[Extracted data]
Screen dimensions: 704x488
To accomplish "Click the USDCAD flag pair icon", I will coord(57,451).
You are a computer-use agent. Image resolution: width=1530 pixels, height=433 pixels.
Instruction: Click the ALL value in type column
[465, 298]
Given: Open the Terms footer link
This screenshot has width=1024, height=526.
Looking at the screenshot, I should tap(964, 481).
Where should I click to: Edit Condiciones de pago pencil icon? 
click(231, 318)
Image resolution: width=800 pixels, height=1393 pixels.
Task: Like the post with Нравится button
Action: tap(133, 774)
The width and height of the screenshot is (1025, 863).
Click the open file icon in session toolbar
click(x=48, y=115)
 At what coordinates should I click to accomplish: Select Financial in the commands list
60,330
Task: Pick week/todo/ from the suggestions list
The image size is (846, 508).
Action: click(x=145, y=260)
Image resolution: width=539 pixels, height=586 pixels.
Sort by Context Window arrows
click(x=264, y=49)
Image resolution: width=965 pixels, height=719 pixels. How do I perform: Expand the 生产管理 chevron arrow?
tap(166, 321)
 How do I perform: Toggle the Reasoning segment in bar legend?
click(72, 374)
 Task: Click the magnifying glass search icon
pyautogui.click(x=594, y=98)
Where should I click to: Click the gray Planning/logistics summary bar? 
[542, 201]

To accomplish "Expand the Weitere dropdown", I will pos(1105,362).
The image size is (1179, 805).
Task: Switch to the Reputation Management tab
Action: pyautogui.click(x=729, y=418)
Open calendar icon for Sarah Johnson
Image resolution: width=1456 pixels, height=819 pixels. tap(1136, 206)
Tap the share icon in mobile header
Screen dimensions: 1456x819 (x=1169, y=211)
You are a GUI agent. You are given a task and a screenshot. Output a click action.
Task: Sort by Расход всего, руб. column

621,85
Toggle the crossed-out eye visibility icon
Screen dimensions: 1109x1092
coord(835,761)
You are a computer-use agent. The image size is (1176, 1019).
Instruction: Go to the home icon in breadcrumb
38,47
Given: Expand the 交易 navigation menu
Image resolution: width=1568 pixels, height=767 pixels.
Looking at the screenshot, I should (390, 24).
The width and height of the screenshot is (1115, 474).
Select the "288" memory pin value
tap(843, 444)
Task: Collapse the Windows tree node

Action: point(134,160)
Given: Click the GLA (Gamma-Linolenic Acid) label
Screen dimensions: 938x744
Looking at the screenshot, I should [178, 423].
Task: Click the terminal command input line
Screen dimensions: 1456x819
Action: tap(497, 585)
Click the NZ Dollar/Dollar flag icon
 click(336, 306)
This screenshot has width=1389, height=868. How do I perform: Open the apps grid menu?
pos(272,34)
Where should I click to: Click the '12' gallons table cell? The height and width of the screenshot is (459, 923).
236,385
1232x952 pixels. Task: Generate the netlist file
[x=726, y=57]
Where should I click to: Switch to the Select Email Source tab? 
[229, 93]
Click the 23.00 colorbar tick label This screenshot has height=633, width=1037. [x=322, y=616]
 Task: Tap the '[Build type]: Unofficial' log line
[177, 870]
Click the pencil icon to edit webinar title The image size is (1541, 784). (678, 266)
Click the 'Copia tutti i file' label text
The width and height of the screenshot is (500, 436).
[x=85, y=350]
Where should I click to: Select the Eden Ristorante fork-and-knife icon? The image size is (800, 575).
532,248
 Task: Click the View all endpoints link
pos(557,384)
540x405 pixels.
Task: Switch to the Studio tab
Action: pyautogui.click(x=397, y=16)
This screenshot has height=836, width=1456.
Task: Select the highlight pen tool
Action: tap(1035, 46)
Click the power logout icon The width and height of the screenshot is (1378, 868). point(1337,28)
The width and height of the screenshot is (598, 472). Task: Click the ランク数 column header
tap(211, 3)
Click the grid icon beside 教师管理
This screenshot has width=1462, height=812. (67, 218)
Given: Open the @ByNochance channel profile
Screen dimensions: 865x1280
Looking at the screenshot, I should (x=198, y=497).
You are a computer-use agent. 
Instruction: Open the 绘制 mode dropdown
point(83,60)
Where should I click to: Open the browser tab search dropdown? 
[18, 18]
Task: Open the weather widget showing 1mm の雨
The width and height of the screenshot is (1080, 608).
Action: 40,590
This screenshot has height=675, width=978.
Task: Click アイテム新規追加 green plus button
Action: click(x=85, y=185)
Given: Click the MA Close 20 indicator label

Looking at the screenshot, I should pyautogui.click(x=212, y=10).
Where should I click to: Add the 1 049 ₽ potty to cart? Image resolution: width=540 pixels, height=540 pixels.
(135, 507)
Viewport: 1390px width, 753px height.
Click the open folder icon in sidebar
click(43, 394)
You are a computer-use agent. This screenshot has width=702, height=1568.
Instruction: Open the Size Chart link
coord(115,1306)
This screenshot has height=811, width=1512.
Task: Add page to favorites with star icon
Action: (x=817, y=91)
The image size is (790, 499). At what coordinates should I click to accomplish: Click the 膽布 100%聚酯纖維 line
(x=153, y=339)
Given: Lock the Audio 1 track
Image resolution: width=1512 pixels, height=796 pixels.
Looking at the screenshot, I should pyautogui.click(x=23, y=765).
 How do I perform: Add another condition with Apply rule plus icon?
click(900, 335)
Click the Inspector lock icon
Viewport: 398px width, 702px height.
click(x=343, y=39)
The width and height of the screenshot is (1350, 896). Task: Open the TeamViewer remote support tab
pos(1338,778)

> _Written exercise_: Reproduce every line of the data above without changing anything.

> _Exercise output_:
Screen dimensions: 704x488
To accomplish "Click the USDCAD flag pair icon", I will coord(57,451).
You are a computer-use agent. Image resolution: width=1530 pixels, height=433 pixels.
Instruction: Click the ALL value in type column
[465, 298]
Given: Open the Terms footer link
This screenshot has width=1024, height=526.
Looking at the screenshot, I should tap(964, 481).
Where should I click to: Edit Condiciones de pago pencil icon? 
click(231, 318)
Image resolution: width=800 pixels, height=1393 pixels.
Task: Like the post with Нравится button
Action: tap(133, 774)
The width and height of the screenshot is (1025, 863).
Click the open file icon in session toolbar
click(x=48, y=115)
 At what coordinates should I click to accomplish: Select Financial in the commands list
60,330
Task: Pick week/todo/ from the suggestions list
The image size is (846, 508).
Action: click(x=145, y=260)
Image resolution: width=539 pixels, height=586 pixels.
Sort by Context Window arrows
click(x=264, y=49)
Image resolution: width=965 pixels, height=719 pixels. How do I perform: Expand the 生产管理 chevron arrow?
tap(166, 321)
 How do I perform: Toggle the Reasoning segment in bar legend?
click(72, 374)
 Task: Click the magnifying glass search icon
pyautogui.click(x=594, y=98)
Where should I click to: Click the gray Planning/logistics summary bar? 
[542, 201]

To accomplish "Expand the Weitere dropdown", I will pos(1105,362).
The image size is (1179, 805).
Task: Switch to the Reputation Management tab
Action: pyautogui.click(x=729, y=418)
Open calendar icon for Sarah Johnson
Image resolution: width=1456 pixels, height=819 pixels. tap(1136, 206)
Tap the share icon in mobile header
Screen dimensions: 1456x819 (x=1169, y=211)
You are a GUI agent. You are given a task and a screenshot. Output a click action.
Task: Sort by Расход всего, руб. column

621,85
Toggle the crossed-out eye visibility icon
Screen dimensions: 1109x1092
coord(835,761)
You are a computer-use agent. The image size is (1176, 1019).
Instruction: Go to the home icon in breadcrumb
38,47
Given: Expand the 交易 navigation menu
Image resolution: width=1568 pixels, height=767 pixels.
Looking at the screenshot, I should (390, 24).
The width and height of the screenshot is (1115, 474).
Select the "288" memory pin value
tap(843, 444)
Task: Collapse the Windows tree node

Action: point(134,160)
Given: Click the GLA (Gamma-Linolenic Acid) label
Screen dimensions: 938x744
Looking at the screenshot, I should [178, 423].
Task: Click the terminal command input line
Screen dimensions: 1456x819
Action: tap(497, 585)
Click the NZ Dollar/Dollar flag icon
 click(336, 306)
This screenshot has width=1389, height=868. How do I perform: Open the apps grid menu?
pos(272,34)
Where should I click to: Click the '12' gallons table cell? The height and width of the screenshot is (459, 923).
236,385
1232x952 pixels. Task: Generate the netlist file
[x=726, y=57]
Where should I click to: Switch to the Select Email Source tab? 
[229, 93]
Click the 23.00 colorbar tick label This screenshot has height=633, width=1037. [x=322, y=616]
 Task: Tap the '[Build type]: Unofficial' log line
[177, 870]
Click the pencil icon to edit webinar title The image size is (1541, 784). (678, 266)
Click the 'Copia tutti i file' label text
The width and height of the screenshot is (500, 436).
[x=85, y=350]
Where should I click to: Select the Eden Ristorante fork-and-knife icon? The image size is (800, 575).
532,248
 Task: Click the View all endpoints link
pos(557,384)
540x405 pixels.
Task: Switch to the Studio tab
Action: pyautogui.click(x=397, y=16)
This screenshot has height=836, width=1456.
Task: Select the highlight pen tool
Action: tap(1035, 46)
Click the power logout icon The width and height of the screenshot is (1378, 868). point(1337,28)
The width and height of the screenshot is (598, 472). Task: Click the ランク数 column header
tap(211, 3)
Click the grid icon beside 教师管理
This screenshot has width=1462, height=812. (67, 218)
Given: Open the @ByNochance channel profile
Screen dimensions: 865x1280
Looking at the screenshot, I should (x=198, y=497).
You are a computer-use agent. 
Instruction: Open the 绘制 mode dropdown
point(83,60)
Where should I click to: Open the browser tab search dropdown? 
[18, 18]
Task: Open the weather widget showing 1mm の雨
The width and height of the screenshot is (1080, 608).
Action: 40,590
This screenshot has height=675, width=978.
Task: Click アイテム新規追加 green plus button
Action: click(x=85, y=185)
Given: Click the MA Close 20 indicator label

Looking at the screenshot, I should pyautogui.click(x=212, y=10).
Where should I click to: Add the 1 049 ₽ potty to cart? Image resolution: width=540 pixels, height=540 pixels.
(135, 507)
Viewport: 1390px width, 753px height.
Click the open folder icon in sidebar
click(43, 394)
You are a computer-use agent. This screenshot has width=702, height=1568.
Instruction: Open the Size Chart link
coord(115,1306)
This screenshot has height=811, width=1512.
Task: Add page to favorites with star icon
Action: (x=817, y=91)
The image size is (790, 499). At what coordinates should I click to accomplish: Click the 膽布 100%聚酯纖維 line
(x=153, y=339)
Given: Lock the Audio 1 track
Image resolution: width=1512 pixels, height=796 pixels.
Looking at the screenshot, I should pyautogui.click(x=23, y=765).
 How do I perform: Add another condition with Apply rule plus icon?
click(900, 335)
Click the Inspector lock icon
Viewport: 398px width, 702px height.
click(x=343, y=39)
The width and height of the screenshot is (1350, 896). Task: Open the TeamViewer remote support tab
pos(1338,778)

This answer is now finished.